Dr Tudorache: Actually, this is not normal. It has already changed tissue, and of all 3 cusps, only one, the non-coronary cusp, had a normal macroscopic view. The non-coronary cusp already had hypogenesis because of probably turbulence in this graft, because we had progressive aortic valve degeneration in this, with consequent insufficiency, and the insufficiency was actually caused by a missing left coronary cusp. The right coronary cusp had as well some modification and thickening. That's why it is very difficult to say whether the recellularization of this graft after the implantation takes the normal course, as probably in the autograft. Nevertheless, we saw a lot of myofibroblasts. The endothelial lining of the cusps has been seen, as well in the proximal part of the cusps. The tip of the cusp, of the non-coronary cusp, which was macroscopically the normal one, was sporadically covered with some cells, but this was not comparable with a perfect native cusp. But once again, this is not a normal decellularized homograft and we explanted because of another cause.

Dr Hazekamp: No, I agree, I agree. Of course, the key question is do you think that these decellularized homografts, when they get repopulated by the recipient cells, that they will behave like a normal aortic valve? It's speculation, I know, because there are no explants, but what do you think?

Dr Tudorache: That's why we started this multicentre study now.

Dr Hazekamp: Just speculate.

Dr Tudorache: We don't want to speculate. We show now our data. Unfortunately, we don't have the explants, and maybe this is a good answer to your question, but that is why we are trying now to implant more in several centres, and maybe in several years we will have the response to your question.
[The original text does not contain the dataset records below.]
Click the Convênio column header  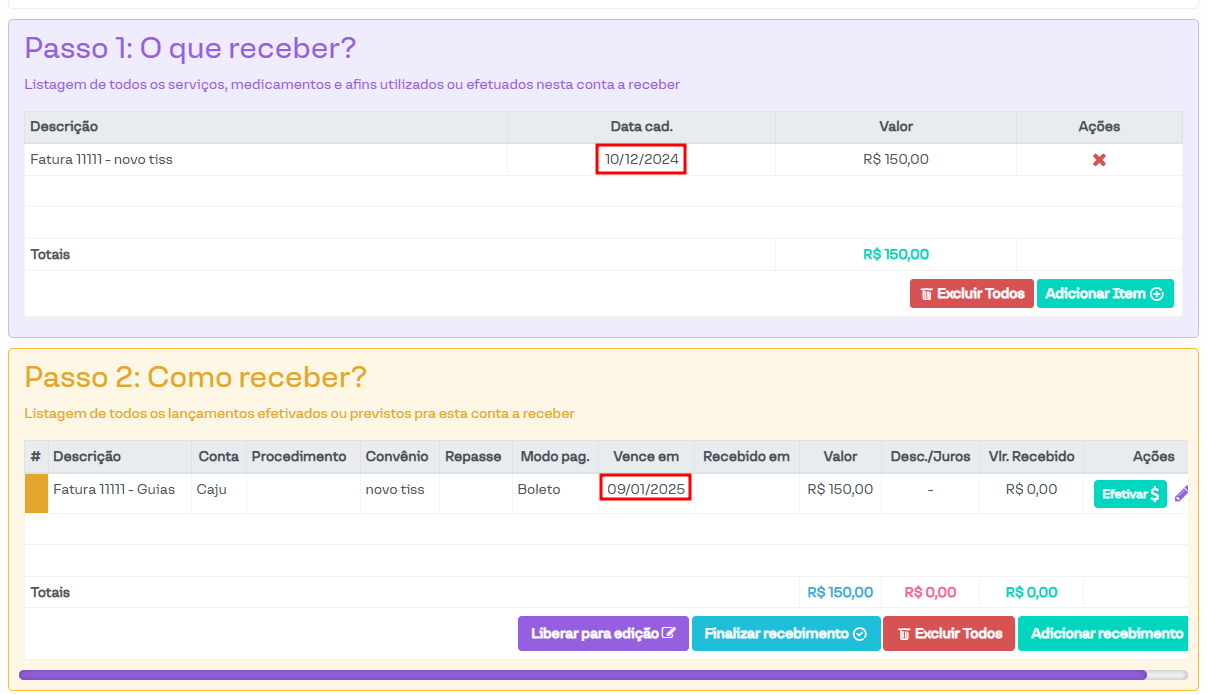tap(396, 457)
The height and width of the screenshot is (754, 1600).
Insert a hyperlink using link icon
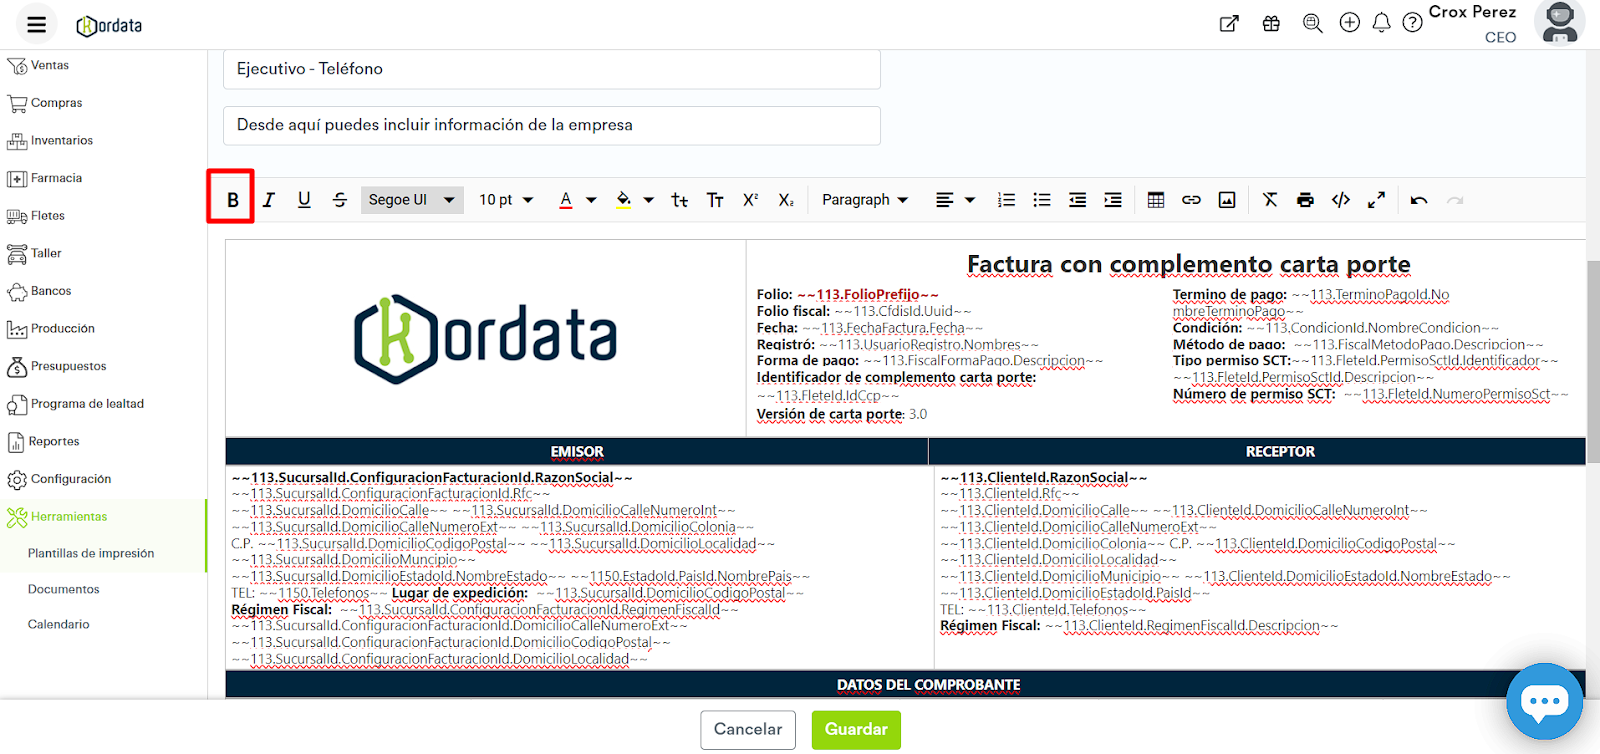tap(1191, 200)
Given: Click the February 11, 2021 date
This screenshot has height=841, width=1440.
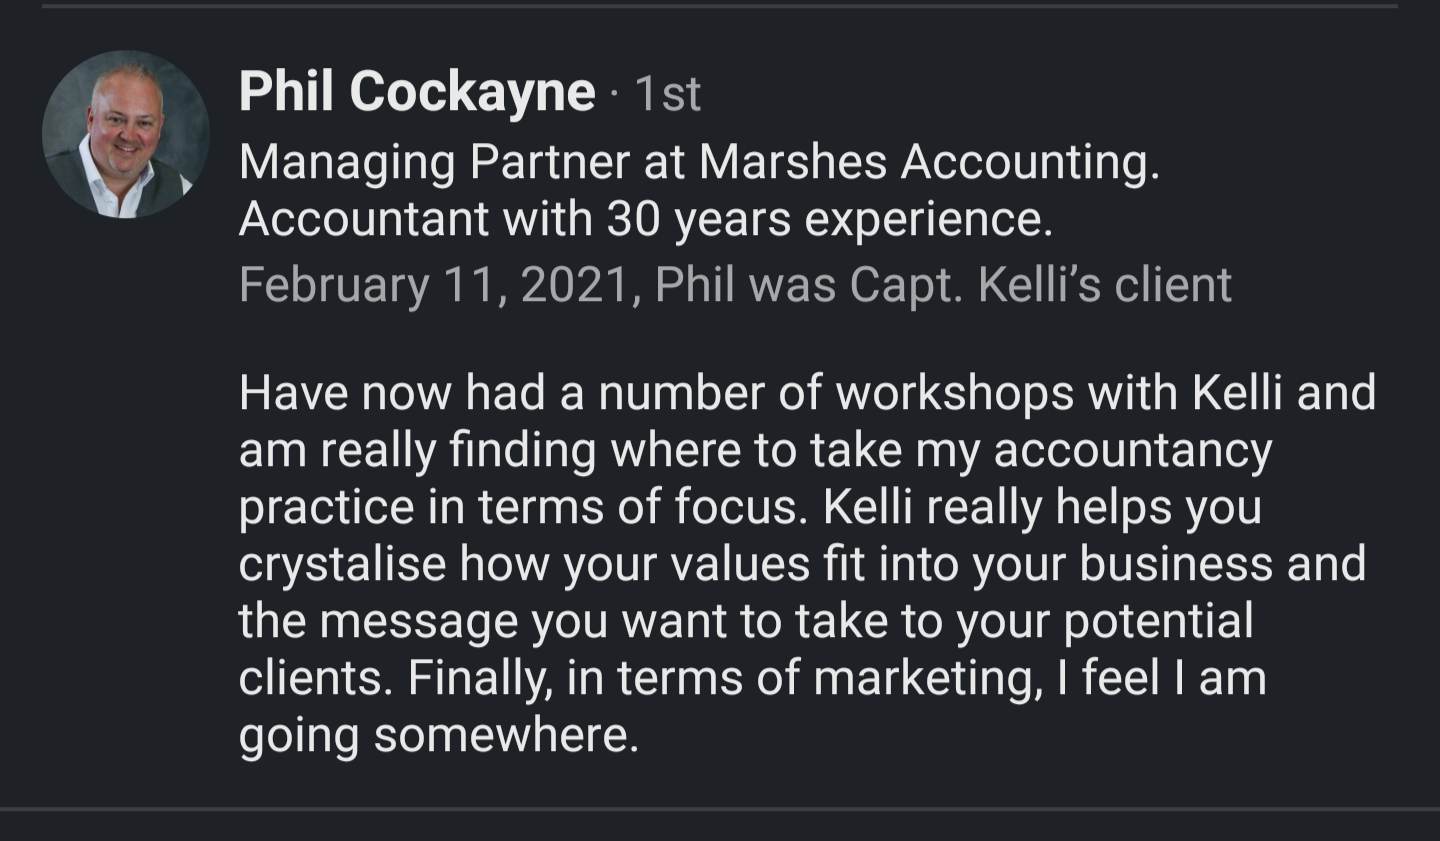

Dr F. da Costa (Curitiba, Brazil): We have a similar experience; by the way, the longest. We have now 103 decellularized aortic allografts implanted. Follow-up is extending up to 10 years. The mean follow-up is 4.8 years. I don't think those valves will grow, to tell you the truth, but there is one striking feature of those valves, that up to 10 years, and we have several above 7 or 8 years, the CT scan shows no calcification, and the only patient that we had to redo was secondary to patient out growing the valve with subsequent stenosis—and I think you had 2 of those. We implanted a small homograft in a small kid and the kid outgrew the graft—the cusps were absolutely normal, the conduit with no calcification at all, but there was no growth. So I believe decellularized aortic allografts are going to be major advances in aortic valve surgery, but it is not going to be a living graft, as the pulmonary autograft. That is my belief at the moment.

Dr Tudorache: I can't answer this question as well. We performed some operations in growing sheep and compared the Ross procedure with implantation of decellularized aortic homografts, and we saw in decellularized homografts the increase of the diameter of the grafts from 18 to 22 mm without loss of the functionality. This data will be published in the journal, I think next month. Also comparing the homograft, we have less of an increase in diameter as compared with the autograft in these sheep. Nevertheless, the increase in the diameter was more physiological in the decellularized group when compared with the autograft group. In normal sheep, the increase was comparable with the decellularized graft and the autograft was a little bit bigger. This is the answer to your question.